The money lies in finding a formula - like the French bistro chain Cote, for instance, where you can open tens or potentially hundreds across the country. Cote has been so successful that it has been bought by BC Partners, the private equity house, for around [pounds sterling]250m, valuing each of its 67 leasehold restaurants at nearly [pounds sterling]4m.

While he still runs Pied a Terre and its Blandford Street sister restaurant L'Autre Pied, Mr Moore now has one foot in a chain. One Sixty , which set up a branch in West Hampstead, north-west London, and then an-oth-er in the City of London, is right on trend: a barbecue diner where an eight-hour smoked half-rack of ribs and chips costs [pounds sterling]10.

Mr Moore's obsessiveness is nevertheless evident throughout One Sixty. The pickles are homemade. The ribs are from acorn-fed Iberian pigs in Spain. The meat is smoked until it "melts", he says, speaking in the City branch. "I'm still in every restaurant at the moment every day, Monday to Friday."

But if he opens more branches, he knows he will not be able to supervise everything. He will have to cede more control. "The worry for me, looking forward, is worrying less about the food than about the management of the business. I like to do a good job," he says. Visiting the restaurants and seeing regular customers is important: "I have to have my boots on Charlotte Street and Blandford Street."

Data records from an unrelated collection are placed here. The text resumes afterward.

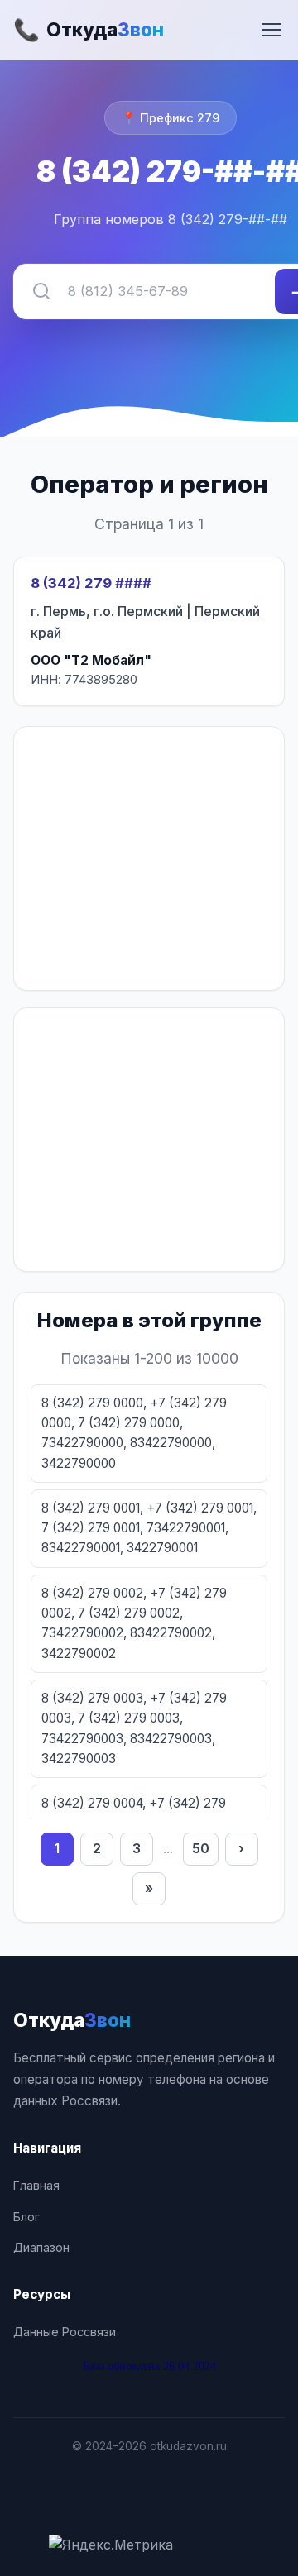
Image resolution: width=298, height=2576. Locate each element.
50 (200, 1848)
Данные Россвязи (64, 2332)
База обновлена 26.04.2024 (149, 2366)
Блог (26, 2217)
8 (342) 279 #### (91, 583)
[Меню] (271, 30)
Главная (36, 2185)
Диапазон (41, 2247)
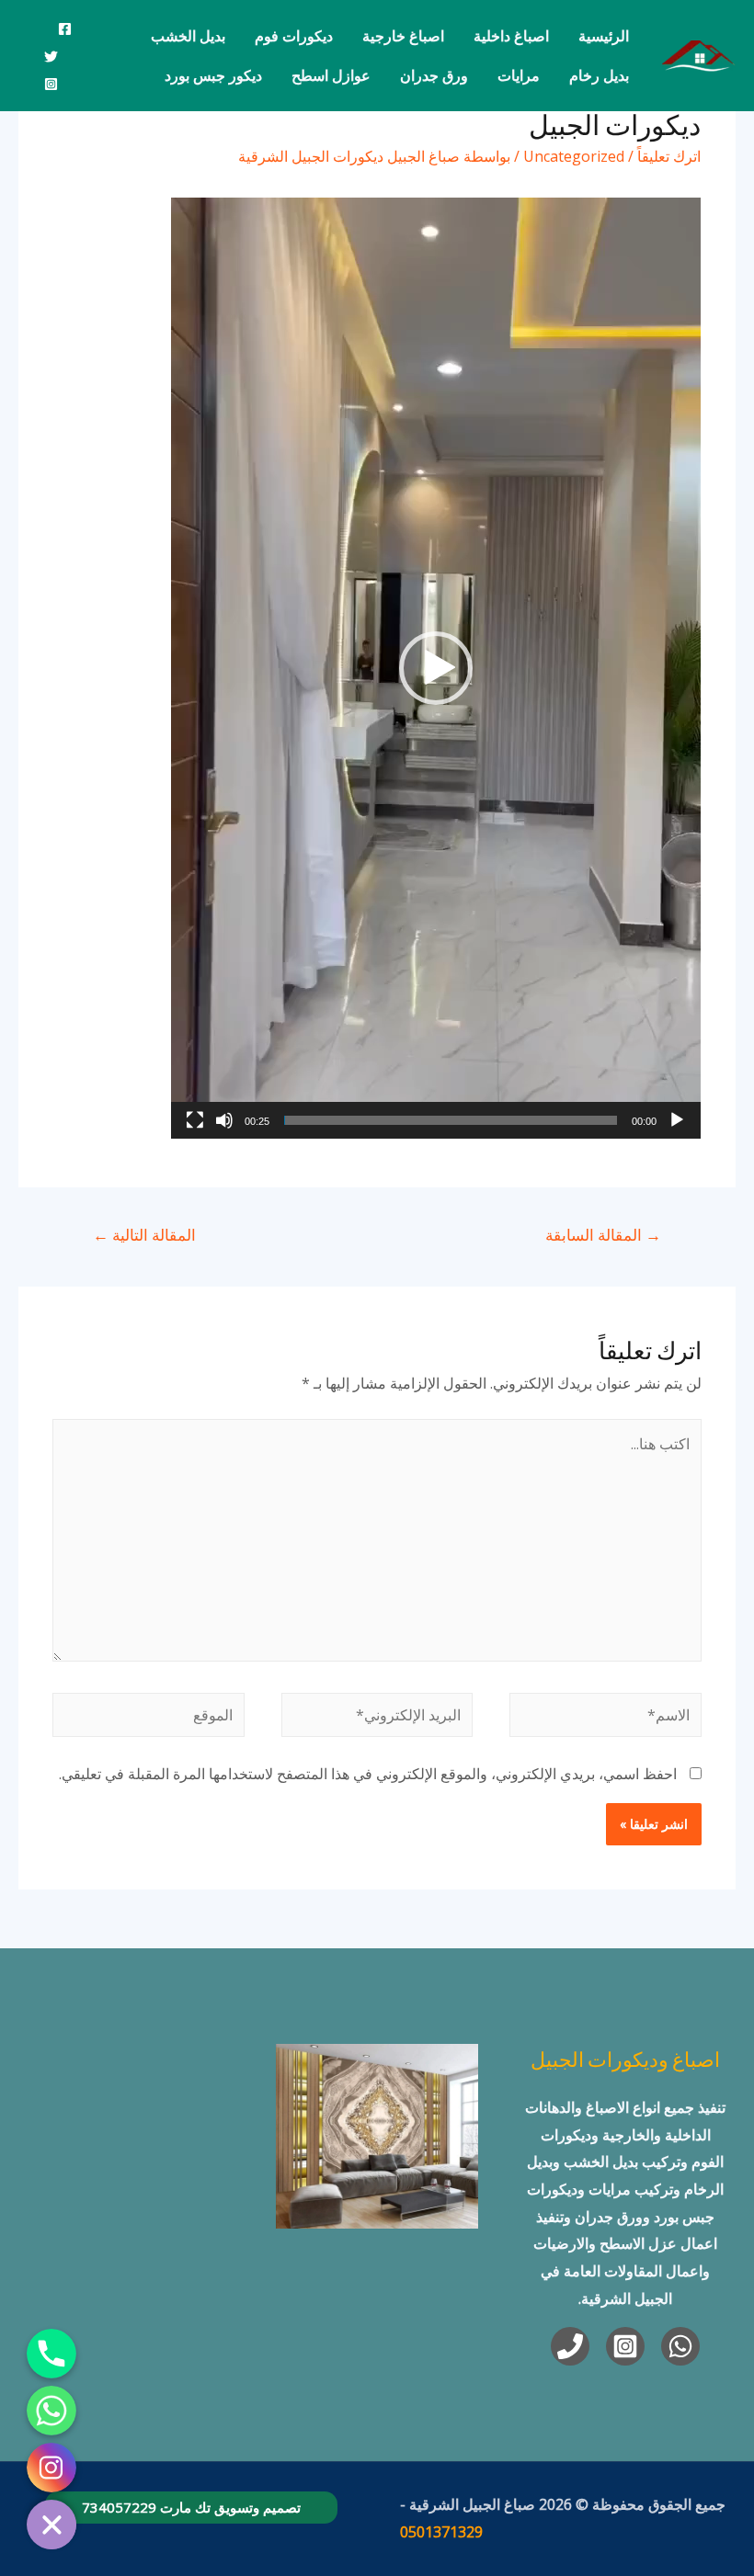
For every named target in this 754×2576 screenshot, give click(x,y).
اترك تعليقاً (669, 156)
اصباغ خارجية (403, 36)
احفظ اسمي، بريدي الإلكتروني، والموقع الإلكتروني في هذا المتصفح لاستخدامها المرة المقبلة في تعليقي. (368, 1774)
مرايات (518, 75)
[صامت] (224, 1120)
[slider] (450, 1120)
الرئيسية (603, 36)
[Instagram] (51, 84)
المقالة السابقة (603, 1234)
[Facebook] (65, 29)
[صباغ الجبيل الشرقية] (699, 54)
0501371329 (441, 2532)
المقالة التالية (144, 1234)
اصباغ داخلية (511, 36)
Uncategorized (573, 156)
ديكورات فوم (294, 36)
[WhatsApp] (680, 2346)
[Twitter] (51, 56)
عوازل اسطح (331, 75)
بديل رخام (599, 75)
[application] (436, 668)
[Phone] (570, 2346)
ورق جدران (434, 75)
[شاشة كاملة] (195, 1120)
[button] (436, 668)
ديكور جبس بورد (213, 75)
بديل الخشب (188, 36)
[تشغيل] (677, 1120)
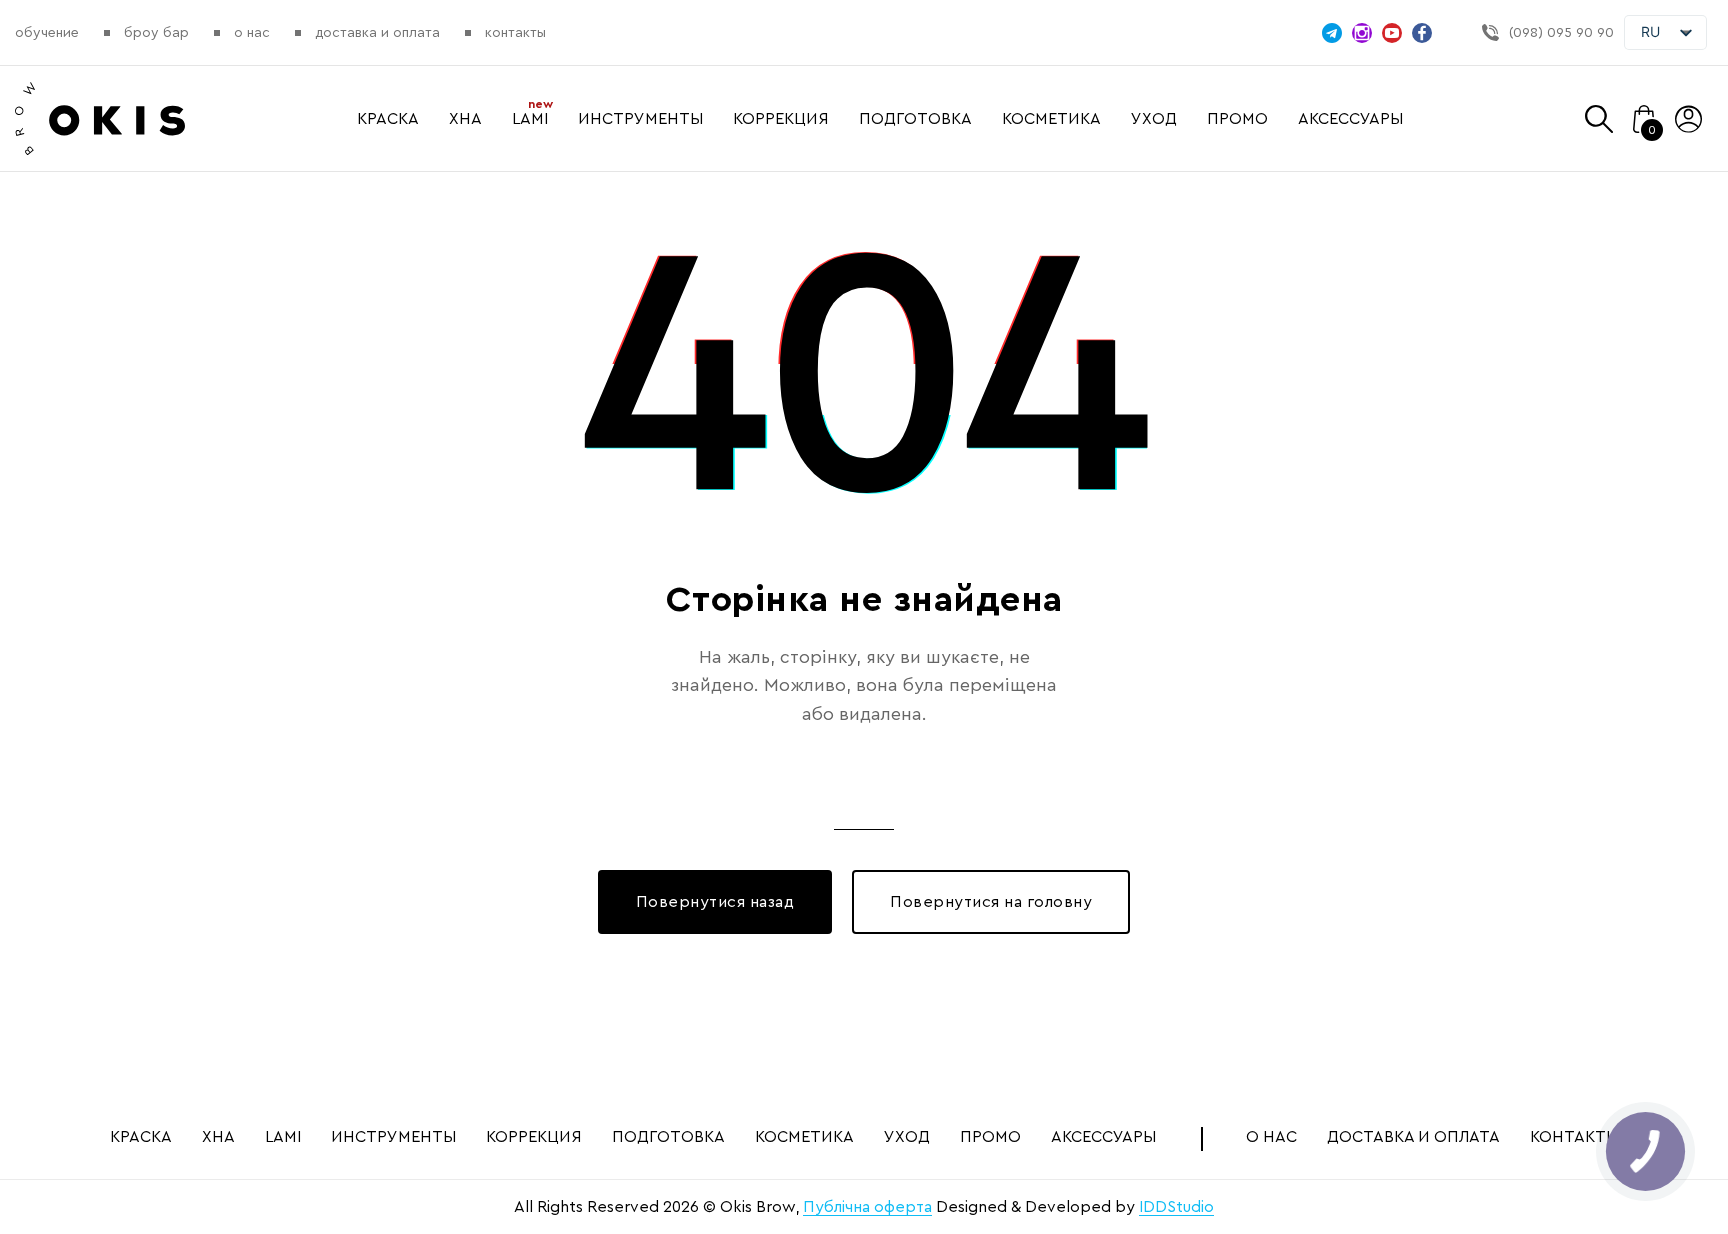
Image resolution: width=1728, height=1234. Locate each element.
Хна (465, 119)
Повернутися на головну (991, 902)
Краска (388, 119)
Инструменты (640, 119)
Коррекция (781, 119)
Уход (1154, 119)
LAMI (530, 119)
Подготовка (915, 119)
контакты (515, 33)
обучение (47, 33)
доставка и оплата (377, 33)
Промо (1237, 119)
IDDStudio (1176, 1207)
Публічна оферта (867, 1207)
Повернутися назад (715, 902)
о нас (252, 33)
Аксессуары (1350, 119)
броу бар (156, 33)
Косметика (1051, 119)
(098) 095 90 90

His solution is to inculcate attention to detail in the staff. "At Pied a Terre I have a manager who has been with us 11 years, a personal assistant who has been with me 17 years. There are people there who watch over everything every day," he says. It was when a fire closed Pied a Terre for several months in 2004, he says, that he was first able to stand back and realised that he should "stop being so involved in the nitty-gritty".

When One Sixty was first opening, he says: "I bought a new pair of jeans and trainers and ran round like an idiot. I lost weight."

At West Hampstead, the restaurant is taking [pounds sterling]30,000 a week despite not opening for lunch on weekdays. But the rent is high, at [pounds sterling]83,000 a month. In the City, the restaurant is just becoming established, with a lunch trade and a "good bunch of regular drinkers in the evening".

Does a chain restaurant offer the same level of satisfaction as winning a Michelin star? "This is just very, very different," he says. "When you see it busy and everyone is enjoying the food and you think we are doing a good job, well, there's the thing about doing a good job." One Sixty did not have to advertise for staff beforehand, he says, because word had got around that Pied a Terre was planning a restaurant chain. He adds that "I look for people with Nando's training on their CV".

But can he roll out dozens of barbecue joints without feeling that some of his magic is diluted? The short answer is no. "I honestly think I am not the person to grow it," he says. After three branches he will be looking for a buyer. "If someone pays their money for this they take it and we walk away from it," he says.

In the meantime he orders one of his favourite dishes: barbecued ox cheek. "It better be bloody melting when it comes to the table," he says.